I have met them at close of day
Coming with vivid faces
From counter or desk among grey
I have passed with a nod of the head
With polite meaningless words,
Or have lingered awhile and said
Polite meaningless words,
And thought before I had done
Of a mocking tale or a gibe
To please a companion
Around the fire at the club,
Being certain that they and I
But lived where motley is worn:
All changed, changed utterly:
A terrible beauty is born.
[. . .]
Hearts with one purpose alone
Through summer and winter, seem
Enchanted to a stone
To trouble the living stream.
The horse that comes from the road,
The rider, the bird that range
From cloud to tumbling cloud,
Minute by minute change.
A shadow of cloud on the stream
Changes minute by minute;
A horse-hoof slides on the brim
And a horse plashes within it
Where long-legged moor-hens dive
And hens to moor-cocks call
Minute by minute they live;
The stone’s in the midst of all.
Too long a sacrifice
Can make a stone of the heart
O when may it suffice?
That is heaven’s part, our part
To murmur name upon name
As a mother names her child
When sleep at last has come
On limbs that had run wild.
What is it but nightfall?
No, no, not night, but death.
Was it needless death after all?
For England may keep faith
For all that is done and said.
We know their dream; enough
To know they dreamed and are dead.
And what if excess of love
Bewildered them till they died
I write it out in a verse –
MacDonagh and MacBride
And Connolly and Pearse
Now and in time to be,
Wherever green is worn,
Are changed, changed utterly;
A terrible beauty is born.
W B Yeats, from “Easter 1916”
The best Easter poems are not satisfied with being about Easter. Poets use them to pursue other issues and concerns, or delve so deeply into complex meanings that the poems are merely stimulated by the season and are not even in celebration of it.
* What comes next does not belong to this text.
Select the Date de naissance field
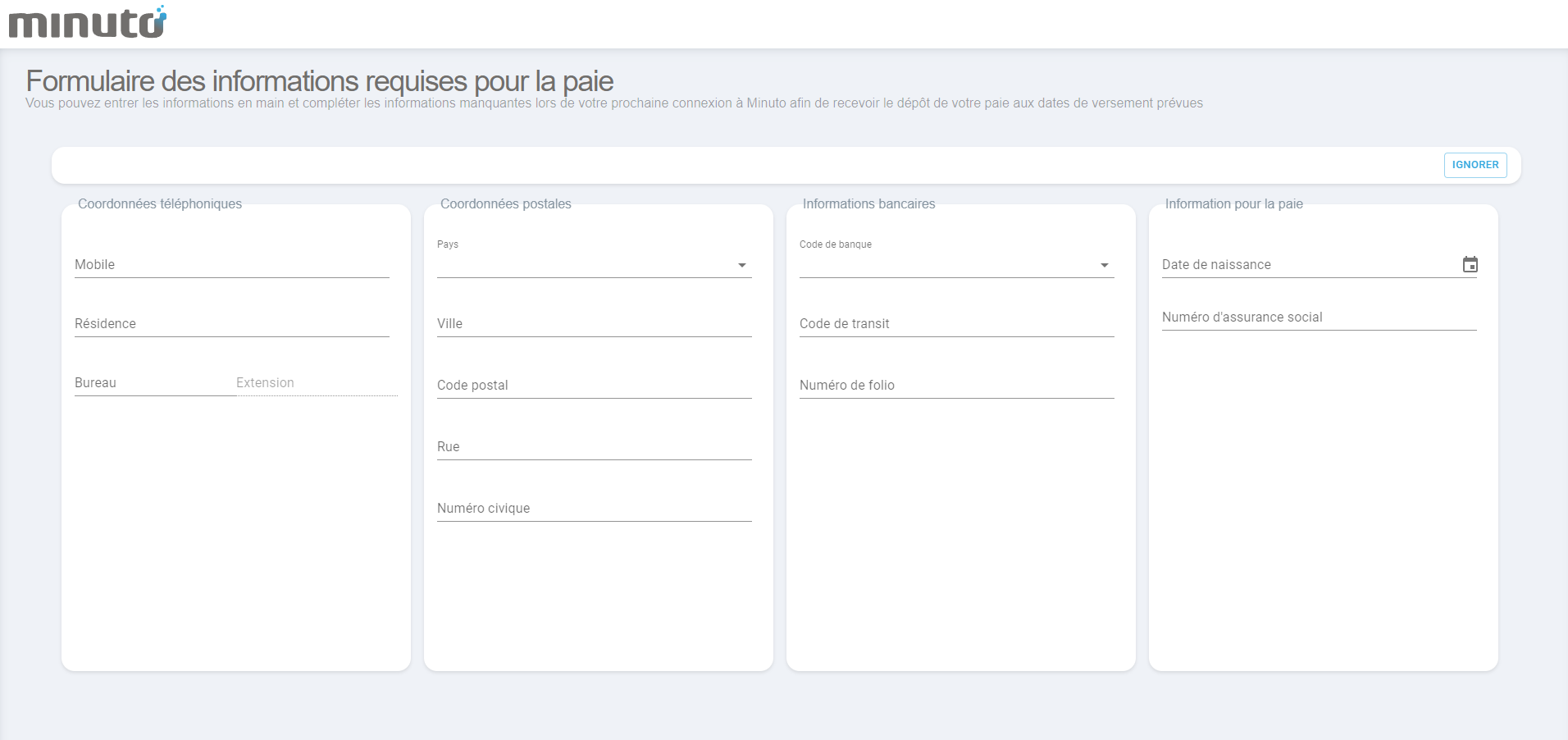click(x=1308, y=265)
There are famous examples of this. Perhaps the best known ‘Easter poem’ in West Indian literature is Mervyn Morris’s dramatic suite “On Holy Week,” which the poet once said during one of his famous readings of it, that he originally started to write it because he had begun to discover that people generally misunderstood and did not do justice to Pontius Pilate. But Pilate’s monologue is only one of several in the collection, and individual pieces taken from it have often been published by themselves as independent poems. “Malefactor (Left)” and “Malefactor (Right)” have quite a life of their own, and have been anthologised together because of the way they complement each other dramatically as if they were parts One and Two of one poem.
After that original idea by Morris, the poem(s) went well beyond Pilate to include a dramatis personae of almost all the leading protagonists in the Bible story of the crucifixion. But Morris was not even satisfied to tell or dramatise that passion play, and the themes, issues and poetic concerns are several and varied, using the crucifixion as a base. The “Prologue by the Maker” is a pun on the poet and God himself, as it explains that he intends to “revise Holy Writ;” that “the gospel story triggers // the maker’s thinking.” His intention is to stray – and “if, occasionally, faith intrudes: // don’t blame the maker.” The poet asks leave to employ “invention.” Another important pun is in the title, which suggests “Unholy Week.”
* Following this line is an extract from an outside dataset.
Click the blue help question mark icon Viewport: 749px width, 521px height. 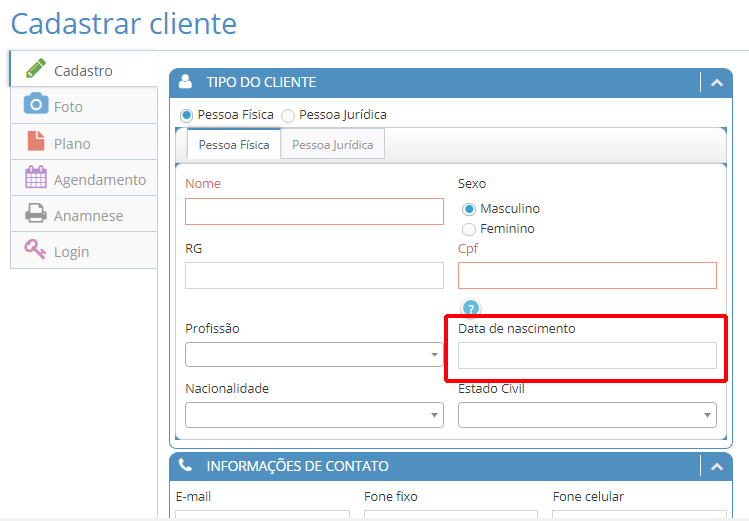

That much is similar to the work, centuries ago, of William Blake whose poem titled “Holy Thursday” does not conform to any thought of the Easter Week as holy. He uses the title ironically to address most unholy situations dramatised by the poet among Christians in the city of London. Blake is therefore among those who do not celebrate Easter, but uses it as a reference point to criticise social injustice and the abuse of children in his time. The so-called holiness is called upon by the poet to highlight the lack of it in the practices of the church.
“Easter 1916” is among the most celebrated of these Easter poems. “Easter 1916” is remembered for its restoration of faith in the Irish Republican cause; the death of the poet’s previous poetic preoccupations, his dislike of revolutionary violence and the rising of a more committed verse and approach to poetry. The death of the rebels led to a resurrection of faith in the revolution, in action and results.
The poem by W B Yeats is about the ‘Easter rising’ in Dublin, Ireland on Easter Monday, April 24, 1916. This was a turning point in the war waged by the Irish against British rule in their long struggle for independence. In a sudden and unexpected move in the insurrection, a small group of rebels led by a schoolteacher, Pearson, occupied public buildings in Dublin in a declaration of Irish secession from the United Kingdom of Great Britain and Ireland. It was a violent revolt doomed to failure because the revolutionaries were by far unequal to the British in numbers and strength. It was put down in six days and some 15 leaders executed by Britain.
They became heroes/martyrs and deepened the struggle for independence in an increased line of agitation that had some results in 1921.
Yeats was very much moved by these events. He supported the war for independence but despised the use of violence. Some of his friends and acquaintances were involved and some of those who were executed included people whom he knew, who he had met and whose portraits he sketched in the poem. They were promoted from being people who he “passed with a nod of the head / With polite meaningless words” to persons he remembered forever. He says, “I write it out in a verse” – the sacrifice they made which changed not only his feelings for them, but the fight against England itself and the meaning of the revolution to the poet and the people.
This verse expresses it as “All changed; changed utterly; / A terrible beauty is born.” Yeats was against violent revolt, so he remains horrified at it, and moreso at the brutal executions carried out by England. But he is perhaps more moved by the sacrifice for a cause and the fillip it gave to the drawn-out war – the terror and the beauty of it.
The great poem, then, is linked to Easter merely by the timing of an event. But there is symbolic depth in the executions at Easter 1916 and the resurrection that they caused in the poet’s and the Irish people’s faith in the revolution.